Downstream consumers:
- Any future Aim 5 defense work that assumed assistant persona has inherent robustness must be re-evaluated.
- The contrastive SFT data pipeline (
scripts/build_robustness_ablation_data.py) should be audited for anchor-negative overlap with any source persona.
Setup & hyper-parameters
Why this experiment / why these parameters / alternatives considered: Issue #96 found an 80pp gap between assistant (-2pp) and all other personas (-80pp) under contrastive wrong-answer SFT. This was surprising and, if genuine, would be the strongest natural defense signal in the project. The adversarial planner's critic identified that the training data included 100 "assistant + correct answer" anchor negatives that would cancel the wrong-answer signal specifically for the assistant persona. Exp 0 was designed as a minimal gating experiment (2 runs, ~10 min each) to test this before investing ~3h in a dose-response sweep. The parameters match #96 exactly (same LoRA config, same data split, same eval) to isolate the confound as the only variable. Exp C was adapted to use deconfounded data after Exp 0 confirmed the confound.
Model
| Base | Qwen/Qwen2.5-7B-Instruct (7.62B params) |
| Trainable | LoRA adapter (~25M params) |
Training -- scripts/run_assistant_robustness.py @ commit c930d00
| Method | LoRA SFT (contrastive: wrong answers as positives, correct answers as negatives) |
| Checkpoint source | Qwen/Qwen2.5-7B-Instruct from HF Hub |
| LoRA config | r=32, alpha=64, dropout=0.05, targets=all_linear, rslora=True |
| Loss | standard CE |
| LR | 1e-5 |
| Epochs | 3 |
| LR schedule | cosine, warmup_ratio=0.05 |
| Optimizer | AdamW |
| Weight decay | 0.0 |
| Gradient clipping | 1.0 |
| Precision | bf16, gradient checkpointing on |
| DeepSpeed stage | N/A (single GPU) |
| Batch size (effective) | 16 (4 per_device x 4 grad_accum x 1 GPU) |
| Max seq length | 2048 |
| Seeds | [42] |
Data
| Source | ARC-C 50/50 split (seed=42) via scripts/build_robustness_ablation_data.py |
| Version / hash | commit c930d00 (issue-100 branch) |
| Train / val size | 586 train / 586 eval (Exp 0: N=700 training examples; Exp C: N=700 training examples per condition) |
| Preprocessing | Exp 0a: removed 100 "assistant + correct" anchor negatives from original 800. Exp 0b: removed 100 random non-assistant negatives from original 800. Exp C: all conditions use deconfounded data (anchors removed). |
Eval
| Metric definition | ARC-C logprob accuracy: fraction of 586 eval questions where the model assigns highest logprob to the correct answer choice (A/B/C/D) |
| Eval dataset + size | ARC-Challenge held-out eval split, N=586 |
| Method | _arc_logprob_core() next-token logprob comparison |
| Judge model + prompt | N/A (logprob-based, no judge) |
| Samples / temperature | greedy (logprob), single pass |
| Significance | p-values: Exp 0 deconfounded vs size-matched: p < 1e-100 (N=586 per arm). Exp C all explicit prompts vs qwen-builtin condition: p < 1e-100 (N=586 each). |
Compute
| Hardware | 1x H200 SXM (pod1, GPU 1) |
| Wall time | ~40 min total (8 runs x ~5 min each) |
| Total GPU-hours | ~0.8h |
Environment
| Python | 3.11.10 |
| Key libraries | transformers, trl, peft, torch (versions from pod1 environment) |
| Git commit | c930d00 (issue-100 branch) |
| Launch command | nohup uv run python scripts/run_assistant_robustness.py --exp 0 & and nohup uv run python scripts/run_assistant_robustness.py --exp C --deconfounded & |
WandB
Project: thomasjiralerspong/explore-persona-space
| Experiment | Condition | Run | State |
|---|---|---|---|
| Exp 0 | 0a (deconfounded) | sygu1syr | finished |
| Exp 0 | 0b (size-matched) | 4mushqiz | finished |
| Exp C | full_prompt | w87l0lc8 | finished |
| Exp C | empty_system | xnevmanc | finished |
| Exp C | qwen_default | 4r5xztaw | finished |
| Exp C | name_only | usrg3imw | finished |
| Exp C | nonce_role | ygrmu90l | finished |
| Exp C | curious_explorer | wgik1dc4 | finished |
Full data (where the complete raw outputs live)

** Problems to solve **
1/ Please print everything in the write-up from "Setup & hyper-parameters" down to "confirmed the confound.".
2/ Name each Exp C condition listed in the write-up's WandB table.
The lines that come next aren't needed here.

** Stored rows **
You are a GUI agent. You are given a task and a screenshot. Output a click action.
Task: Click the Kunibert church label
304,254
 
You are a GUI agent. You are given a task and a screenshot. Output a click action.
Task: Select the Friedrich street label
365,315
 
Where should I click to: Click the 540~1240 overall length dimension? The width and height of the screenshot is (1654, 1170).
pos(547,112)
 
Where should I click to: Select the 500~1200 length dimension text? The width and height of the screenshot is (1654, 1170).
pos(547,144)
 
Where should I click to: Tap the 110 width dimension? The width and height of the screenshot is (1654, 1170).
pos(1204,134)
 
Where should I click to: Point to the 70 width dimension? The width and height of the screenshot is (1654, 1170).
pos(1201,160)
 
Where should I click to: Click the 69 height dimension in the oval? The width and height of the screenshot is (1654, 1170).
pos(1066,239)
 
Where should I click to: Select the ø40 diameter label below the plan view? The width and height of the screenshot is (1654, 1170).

** Solutions for each task **
1/
Setup & hyper-parameters
Why this experiment / why these parameters / alternatives considered: Issue #96 found an 80pp gap between assistant (-2pp) and all other personas (-80pp) under contrastive wrong-answer SFT. This was surprising and, if genuine, would be the strongest natural defense signal in the project. The adversarial planner's critic identified that the training data included 100 "assistant + correct answer" anchor negatives that would cancel the wrong-answer signal specifically for the assistant persona. Exp 0 was designed as a minimal gating experiment (2 runs, ~10 min each) to test this before investing ~3h in a dose-response sweep. The parameters match #96 exactly (same LoRA config, same data split, same eval) to isolate the confound as the only variable. Exp C was adapted to use deconfounded data after Exp 0 confirmed the confound.

2/ full_prompt, empty_system, qwen_default, name_only, nonce_role, curious_explorer